* start TASK DATA *

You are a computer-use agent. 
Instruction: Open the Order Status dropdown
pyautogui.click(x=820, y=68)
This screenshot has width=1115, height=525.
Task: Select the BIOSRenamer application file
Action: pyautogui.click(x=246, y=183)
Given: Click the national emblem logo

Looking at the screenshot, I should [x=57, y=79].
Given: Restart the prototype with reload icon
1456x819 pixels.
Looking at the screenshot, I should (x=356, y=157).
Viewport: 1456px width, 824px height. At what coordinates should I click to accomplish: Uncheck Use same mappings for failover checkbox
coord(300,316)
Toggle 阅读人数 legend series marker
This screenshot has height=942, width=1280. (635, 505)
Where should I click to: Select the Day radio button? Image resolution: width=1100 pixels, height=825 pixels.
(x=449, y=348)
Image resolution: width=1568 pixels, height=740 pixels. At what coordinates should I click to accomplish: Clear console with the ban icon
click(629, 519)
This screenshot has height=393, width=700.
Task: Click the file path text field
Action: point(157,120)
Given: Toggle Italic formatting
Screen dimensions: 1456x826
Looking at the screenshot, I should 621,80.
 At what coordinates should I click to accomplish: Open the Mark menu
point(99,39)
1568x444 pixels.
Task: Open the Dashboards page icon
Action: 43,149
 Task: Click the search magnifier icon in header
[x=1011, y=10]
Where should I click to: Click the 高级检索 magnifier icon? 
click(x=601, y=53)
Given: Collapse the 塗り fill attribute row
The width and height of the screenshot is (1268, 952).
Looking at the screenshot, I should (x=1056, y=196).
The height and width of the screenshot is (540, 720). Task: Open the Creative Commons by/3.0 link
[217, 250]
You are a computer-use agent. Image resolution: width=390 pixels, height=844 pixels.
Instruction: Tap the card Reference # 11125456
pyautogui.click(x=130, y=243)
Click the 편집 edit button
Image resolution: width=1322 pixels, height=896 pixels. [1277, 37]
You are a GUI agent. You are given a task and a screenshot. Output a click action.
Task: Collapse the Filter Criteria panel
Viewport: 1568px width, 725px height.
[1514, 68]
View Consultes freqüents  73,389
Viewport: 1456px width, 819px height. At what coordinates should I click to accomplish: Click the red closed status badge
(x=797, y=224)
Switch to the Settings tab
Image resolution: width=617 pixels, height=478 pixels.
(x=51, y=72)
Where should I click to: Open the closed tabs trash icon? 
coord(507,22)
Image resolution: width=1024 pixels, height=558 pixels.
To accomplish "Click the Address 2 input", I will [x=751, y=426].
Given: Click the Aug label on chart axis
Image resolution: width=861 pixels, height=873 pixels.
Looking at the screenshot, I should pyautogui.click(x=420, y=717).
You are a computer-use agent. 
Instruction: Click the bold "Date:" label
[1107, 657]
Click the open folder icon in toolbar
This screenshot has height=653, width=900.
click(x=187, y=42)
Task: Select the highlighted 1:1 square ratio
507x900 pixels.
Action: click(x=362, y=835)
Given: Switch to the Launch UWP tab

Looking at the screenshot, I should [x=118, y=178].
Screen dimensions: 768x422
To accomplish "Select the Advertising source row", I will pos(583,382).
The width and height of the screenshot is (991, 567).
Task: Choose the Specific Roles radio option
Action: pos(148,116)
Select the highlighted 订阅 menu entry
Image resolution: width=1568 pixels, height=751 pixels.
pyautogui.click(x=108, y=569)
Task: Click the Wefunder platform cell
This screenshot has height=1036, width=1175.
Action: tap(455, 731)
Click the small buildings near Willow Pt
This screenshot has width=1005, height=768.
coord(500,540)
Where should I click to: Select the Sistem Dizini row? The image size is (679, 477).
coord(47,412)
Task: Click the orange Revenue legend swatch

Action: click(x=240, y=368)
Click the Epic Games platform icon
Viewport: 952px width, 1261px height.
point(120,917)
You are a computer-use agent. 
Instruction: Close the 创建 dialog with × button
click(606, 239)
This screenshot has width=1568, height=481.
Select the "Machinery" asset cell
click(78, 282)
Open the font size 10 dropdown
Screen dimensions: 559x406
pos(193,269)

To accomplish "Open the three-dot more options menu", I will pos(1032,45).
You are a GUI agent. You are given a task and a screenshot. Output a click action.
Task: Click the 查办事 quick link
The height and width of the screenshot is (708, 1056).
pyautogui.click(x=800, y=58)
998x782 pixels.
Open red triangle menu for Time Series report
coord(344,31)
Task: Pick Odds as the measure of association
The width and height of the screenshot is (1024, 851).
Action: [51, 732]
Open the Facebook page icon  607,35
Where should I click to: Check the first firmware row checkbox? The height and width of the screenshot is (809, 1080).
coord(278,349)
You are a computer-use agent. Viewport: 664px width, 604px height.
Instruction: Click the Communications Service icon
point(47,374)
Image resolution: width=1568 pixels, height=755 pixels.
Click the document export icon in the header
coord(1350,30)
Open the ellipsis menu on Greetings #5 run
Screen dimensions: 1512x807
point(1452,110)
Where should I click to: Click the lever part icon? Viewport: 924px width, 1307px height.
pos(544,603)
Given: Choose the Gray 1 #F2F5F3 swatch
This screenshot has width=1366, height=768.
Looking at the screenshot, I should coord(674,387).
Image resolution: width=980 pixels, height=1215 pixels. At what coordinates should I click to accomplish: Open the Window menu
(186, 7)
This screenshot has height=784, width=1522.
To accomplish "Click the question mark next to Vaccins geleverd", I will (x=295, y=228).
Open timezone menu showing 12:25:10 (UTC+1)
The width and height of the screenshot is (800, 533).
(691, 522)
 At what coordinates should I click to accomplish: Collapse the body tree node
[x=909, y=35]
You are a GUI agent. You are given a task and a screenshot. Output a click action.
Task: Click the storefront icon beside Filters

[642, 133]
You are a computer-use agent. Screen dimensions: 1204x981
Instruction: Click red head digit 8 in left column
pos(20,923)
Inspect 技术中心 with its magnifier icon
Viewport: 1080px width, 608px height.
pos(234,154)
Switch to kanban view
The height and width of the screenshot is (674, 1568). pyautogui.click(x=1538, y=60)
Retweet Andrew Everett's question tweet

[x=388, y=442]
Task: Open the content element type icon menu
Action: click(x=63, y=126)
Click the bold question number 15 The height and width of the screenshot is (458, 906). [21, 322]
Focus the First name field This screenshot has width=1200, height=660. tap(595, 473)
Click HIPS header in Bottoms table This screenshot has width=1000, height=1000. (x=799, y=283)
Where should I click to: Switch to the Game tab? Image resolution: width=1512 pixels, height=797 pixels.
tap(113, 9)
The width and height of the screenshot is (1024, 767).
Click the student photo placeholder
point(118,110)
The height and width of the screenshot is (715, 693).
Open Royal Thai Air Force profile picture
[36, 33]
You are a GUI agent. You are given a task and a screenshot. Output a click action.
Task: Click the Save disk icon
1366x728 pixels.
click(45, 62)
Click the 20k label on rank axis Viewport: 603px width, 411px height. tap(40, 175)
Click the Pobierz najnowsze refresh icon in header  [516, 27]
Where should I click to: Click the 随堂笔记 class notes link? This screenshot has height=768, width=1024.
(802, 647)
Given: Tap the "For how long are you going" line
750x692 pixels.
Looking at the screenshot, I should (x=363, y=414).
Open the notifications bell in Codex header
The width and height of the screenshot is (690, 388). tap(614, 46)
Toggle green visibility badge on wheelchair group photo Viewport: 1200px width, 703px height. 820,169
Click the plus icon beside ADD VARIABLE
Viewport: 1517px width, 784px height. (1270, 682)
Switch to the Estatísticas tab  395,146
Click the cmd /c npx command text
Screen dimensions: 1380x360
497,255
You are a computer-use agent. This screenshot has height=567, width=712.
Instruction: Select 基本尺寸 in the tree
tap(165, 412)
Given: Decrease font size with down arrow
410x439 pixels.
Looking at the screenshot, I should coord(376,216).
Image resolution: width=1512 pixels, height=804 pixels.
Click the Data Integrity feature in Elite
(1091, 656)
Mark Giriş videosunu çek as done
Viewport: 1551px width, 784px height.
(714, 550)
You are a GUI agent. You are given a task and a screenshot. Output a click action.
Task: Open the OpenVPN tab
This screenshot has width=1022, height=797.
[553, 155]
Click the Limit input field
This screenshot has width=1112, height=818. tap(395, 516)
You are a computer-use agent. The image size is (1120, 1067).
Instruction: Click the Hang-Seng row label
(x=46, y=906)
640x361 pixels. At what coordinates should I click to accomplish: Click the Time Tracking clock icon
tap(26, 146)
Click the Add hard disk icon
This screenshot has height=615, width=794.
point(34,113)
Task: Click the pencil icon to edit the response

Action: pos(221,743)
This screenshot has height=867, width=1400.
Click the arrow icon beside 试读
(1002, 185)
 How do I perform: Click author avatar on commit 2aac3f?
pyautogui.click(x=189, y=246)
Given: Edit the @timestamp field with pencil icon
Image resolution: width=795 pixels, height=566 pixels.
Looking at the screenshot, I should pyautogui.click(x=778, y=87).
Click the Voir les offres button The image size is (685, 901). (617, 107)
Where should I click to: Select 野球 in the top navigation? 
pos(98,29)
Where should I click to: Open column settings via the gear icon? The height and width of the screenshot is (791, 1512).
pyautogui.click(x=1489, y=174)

* end TASK DATA *

SET PROBLEM: Retype everything from the line containing "640x361 pixels. At" down to the last of the rows above, leaving each line exactly as it appears.

FINISHED ANSWER:
640x361 pixels. At what coordinates should I click to accomplish: Click the Time Tracking clock icon
tap(26, 146)
Click the Add hard disk icon
This screenshot has height=615, width=794.
point(34,113)
Task: Click the pencil icon to edit the response

Action: pos(221,743)
This screenshot has height=867, width=1400.
Click the arrow icon beside 试读
(1002, 185)
 How do I perform: Click author avatar on commit 2aac3f?
pyautogui.click(x=189, y=246)
Given: Edit the @timestamp field with pencil icon
Image resolution: width=795 pixels, height=566 pixels.
Looking at the screenshot, I should pyautogui.click(x=778, y=87).
Click the Voir les offres button The image size is (685, 901). (617, 107)
Where should I click to: Select 野球 in the top navigation? 
pos(98,29)
Where should I click to: Open column settings via the gear icon? The height and width of the screenshot is (791, 1512).
pyautogui.click(x=1489, y=174)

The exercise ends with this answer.